Di dalam perkembangannya dikarenakan terbatasnya harta pusaka,sedangkan para waris bertambah banyak, maka sistem penerusan yang kolektif dan mayorat berangsur-angsur mengikuti jejak masyarakat yang parental dengan sistem yang individual.

Dalam penerusan harta warisan yang bersifat individual, dimana harta warisan itu dibagi-bagi kepadapara waris, pewarisannya dapat terjadi sebelum pewaris wafat dan sesudah wafat pewaris. Terjadinya penerusan harta warisan dikala pewaris masih hidup dikalangan keluarga-keluarga jawa disebut

“Lintiran”. Sistem lintiran ini terjadi dengan berlaku dengan cara penunjukan dalam bentuk hibah-wasiat terrulis atau tidak tertulis berupa pesan (jawa:Weling,

wekas) dari orang tua pewaris kepada para warisnya ketika hidupnya. Penunjukan itu dilakukan dengan menunjukan warisan tertentu terhadap waris tertentu (Jawa:Cungan) atau menunjukan batas-batas tanah pertanian (ladana,sawah) untuk waris tertentu (Jawa:Garisan), atau menunjukan jenis barangnya (Jawa:Perangan) bagi waris tertentu.
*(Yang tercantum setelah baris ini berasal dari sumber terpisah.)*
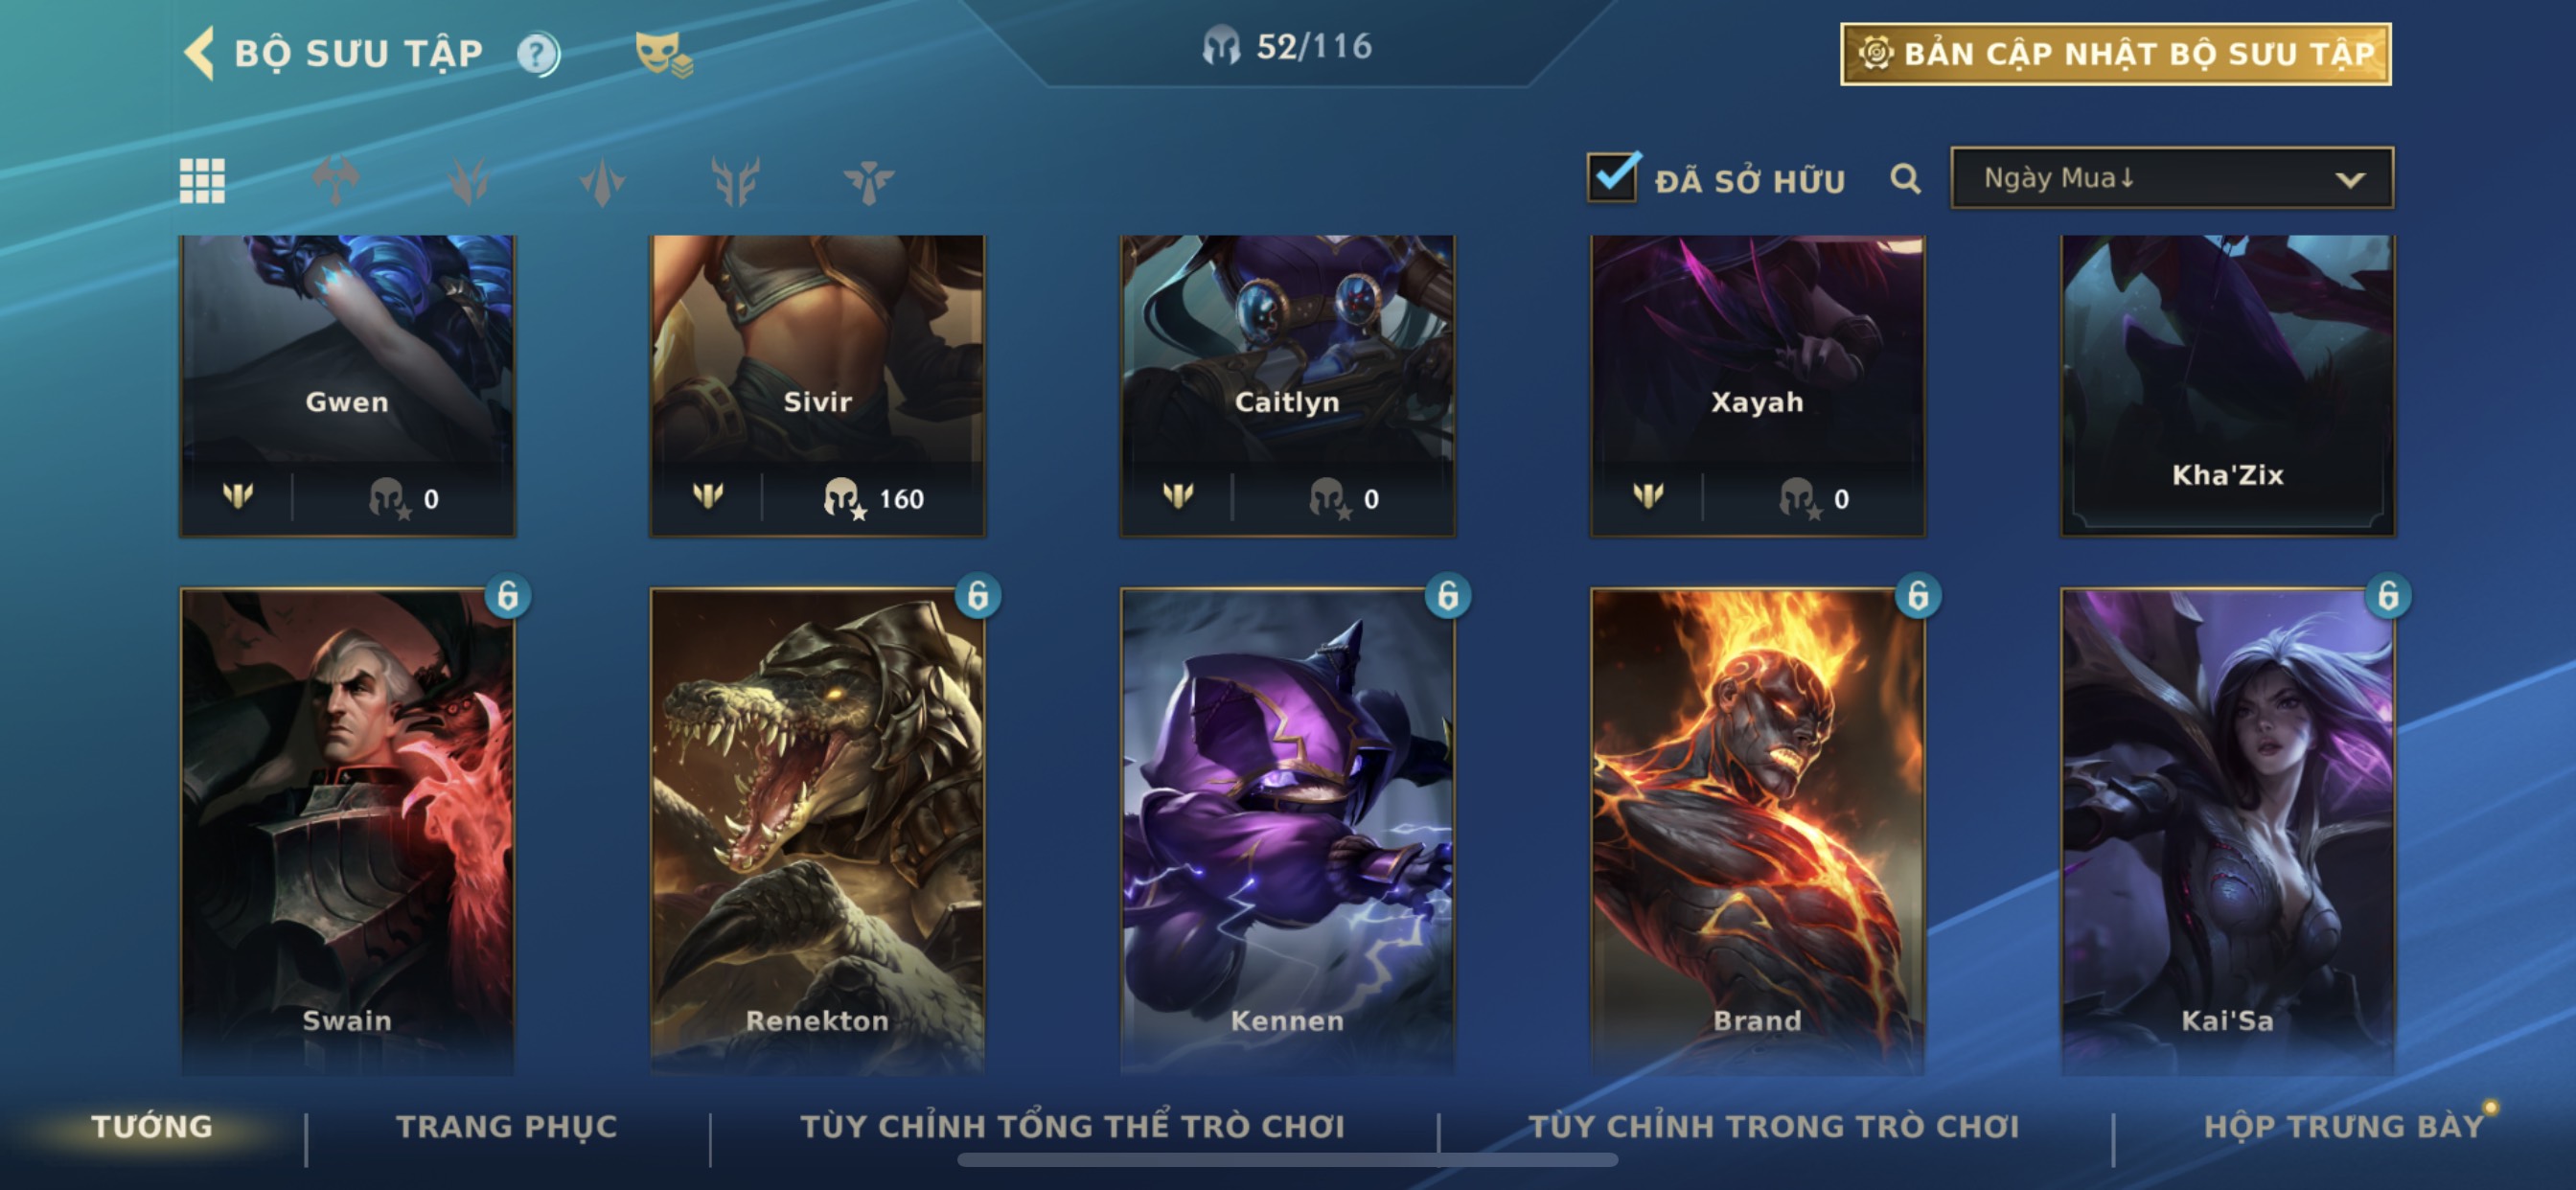The image size is (2576, 1190).
Task: Select the all-roles grid filter icon
Action: tap(202, 181)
Di aceh apabila dilakukan wasiat,maka harta yang dapat dipesankan bagi waris tertentu tidak boleh melebihi dari 1/3 julah seluruh warisan, apabila melebihi 1/3 bagian maka warisan di kala diadakan pembagian warisan setelah pewaris wafat dapat ditarik kembali yang lebih itu.
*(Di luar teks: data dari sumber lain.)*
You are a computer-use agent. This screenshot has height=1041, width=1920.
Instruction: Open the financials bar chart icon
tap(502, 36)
Setelah pewaris wafat, maka harta warisannya harus dibagi-bagikan kepada para waris atas dasar hak waris dan kasih sayang. Tetapi jika anak anak yang berhak mewarisi belum mampu menguasai dan memiliki bagian warisannya, dikarenakan masih kecil atau belum mampu akal pikirannya, atau ahli waris bersangkutan belum dapat hadir pada saat pembagian warisan dilakukan, maka orang tua yang masih hidup tetap menguasai harta warisan itu untuk kepentingan ahli waris anak-anaknya.
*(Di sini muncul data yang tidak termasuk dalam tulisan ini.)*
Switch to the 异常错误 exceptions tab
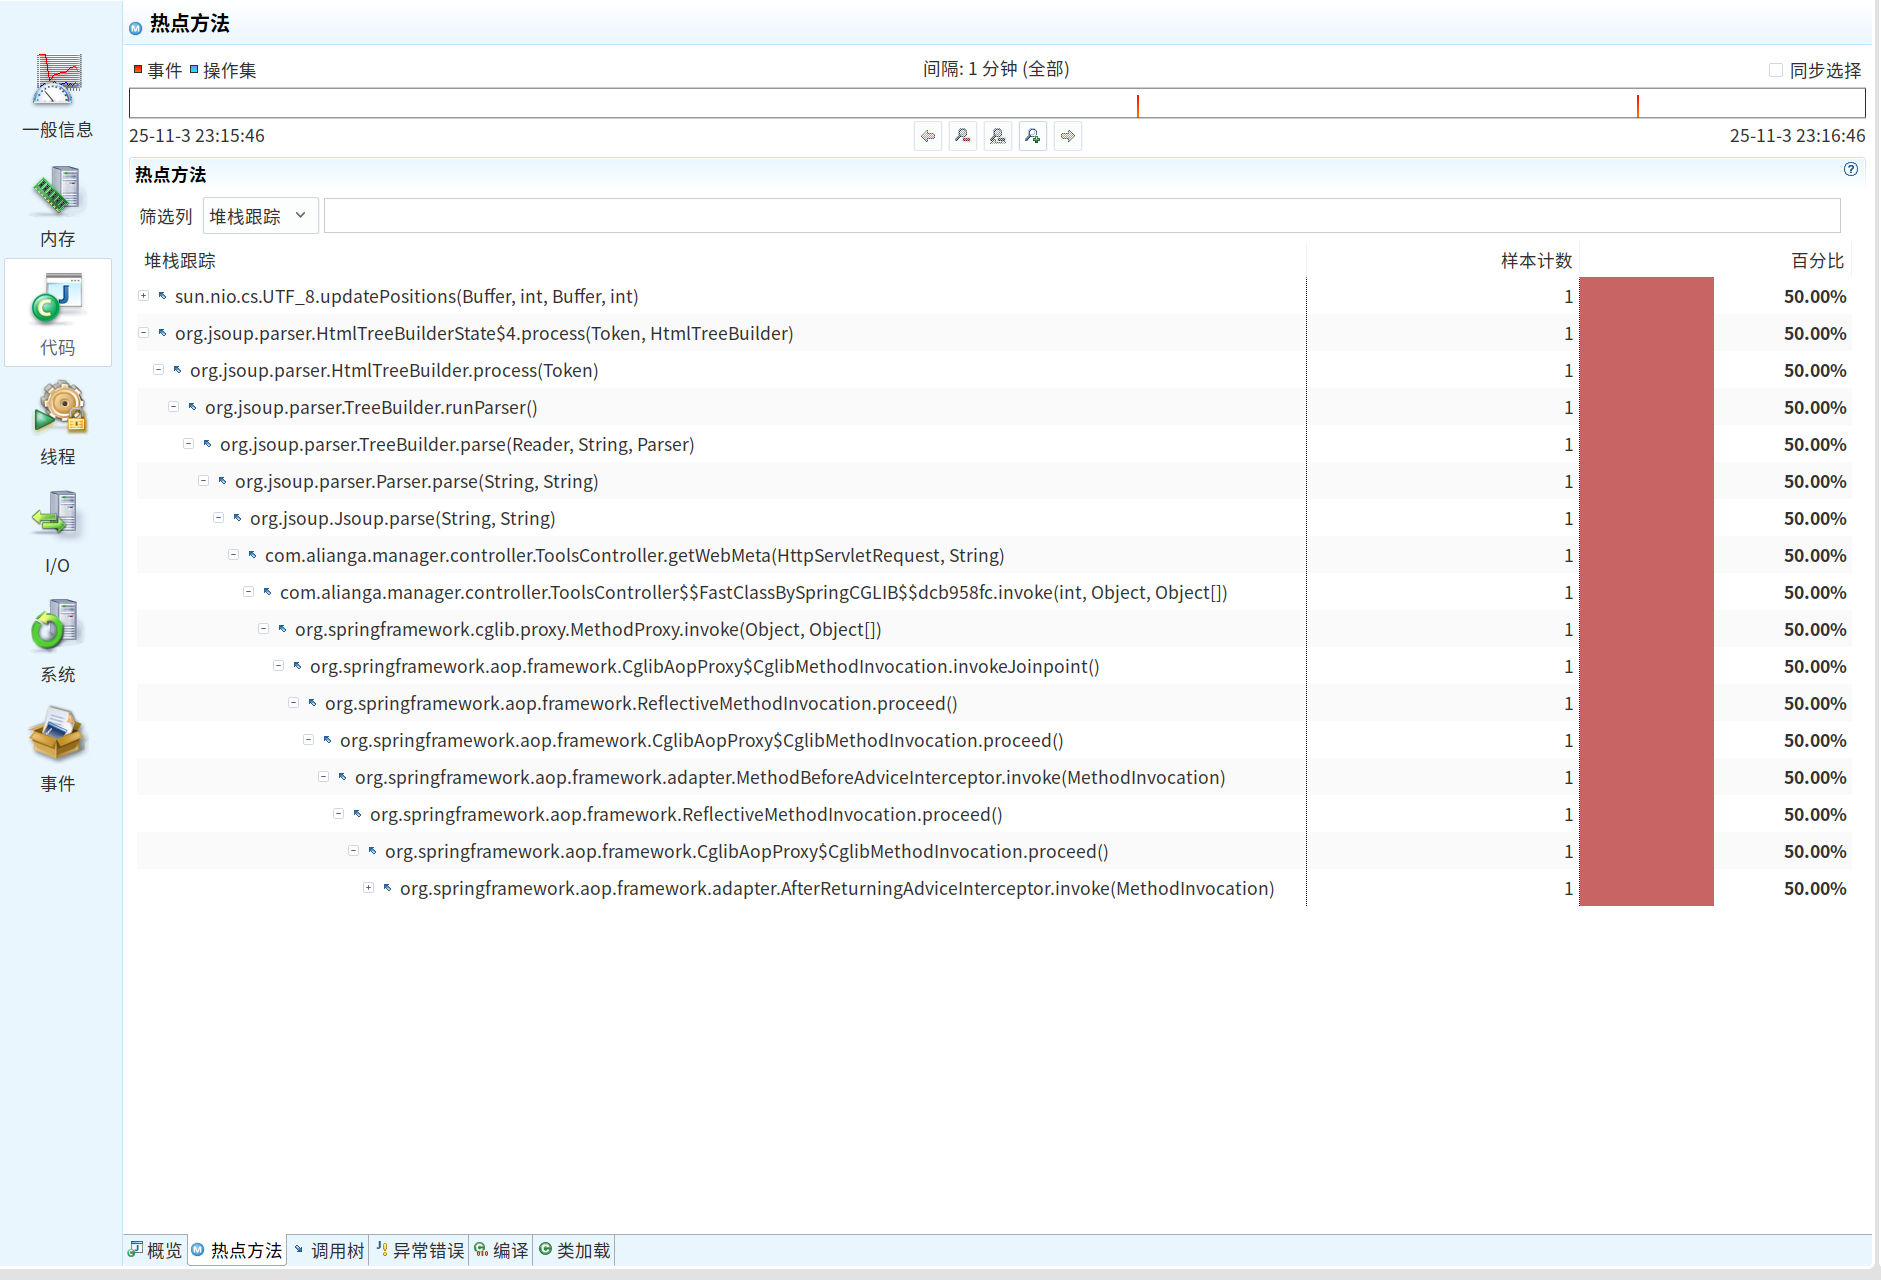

Jika pembagian anak ada yang belum dewasa dan sebagian sudah dewasa dan mendiri, dan atau dikarenakan di antara ahli waris ada yang meminta agar warisan dibagikan, maka warisan dapat dibagikan kepada yang berkepentingan dengan mempertimbangkan kebutuhannya, sedangkan bagi para ahli waris yang belum hadir atau kerena masih kecil, maka warisannya menjadi “waris gantungan” menunggu sampai ahli waris dapa hadir atau menjadi dewasa, sedangkan warisan bagiannya itu masih tetap dikuasai oleh ibunya atau saudaranya yang diserahkan mengurus warisan itu.

Sistem pembagian warisan harus dilakukan dengan musyawarah keluarga para waris, yang dipimpin oleh ibu atau salah seorang ahli waris yang dapat manjadi penengah dan berlaku adil, atau jika tidak ada dapat meminta bantuan para paman saudara, dari ayah atau dari ibu. Dikarenakan keadaan harta warisan dan keluarga para ahli waris dan waris tidak sama maka tdak ada pula kesamaan jumlah banyak dan jenis warisan yang dibagikan. Ada keluarga yang membagikan warisannya atas dasar kesamaan hak antara ahli waris pria dan wanita, ada yang ahli waris pria dua kali sebanyak bagian warisan wanita, ada yang didasarkan pada jenis warisannya, dan ada pula yang diberi warisan atas dasar kasih saying (jawa:Welas kasih,parimirma).

Di Aceh dan Banten bangunan rumah selalu diwarisi oleh anak wanita, sedangkan warisan tanah kepada anak-anak pria. Tetapi juga ada kemungkinan anak bungsu mendapatkan bengunan rumah dan tanah pekarangan, jika kakak- kakaknya sudah kebanyakan merantau dan hidupnya dalam kecukupan. Sedangkan anak diluar kawin yang sah atau anak asuh yang ternyata bersusah payah mengurus warta warisan walaupun tidak berhak mewarisi, akan diberi bagian pula atas dasar kasih saying.

Jika terjadi perselisihan adalm pembagian warisan diantara para waris, maka selalu diusahakan penyelesaian dengan rukun dan damai, dalam hubungan kekeluargaan untuk menjaga agar perjlanan arwah dari pewaris di alam baka tenang dan tidak terganggu oleh silang sengketa para waris yang ditinggalkannya.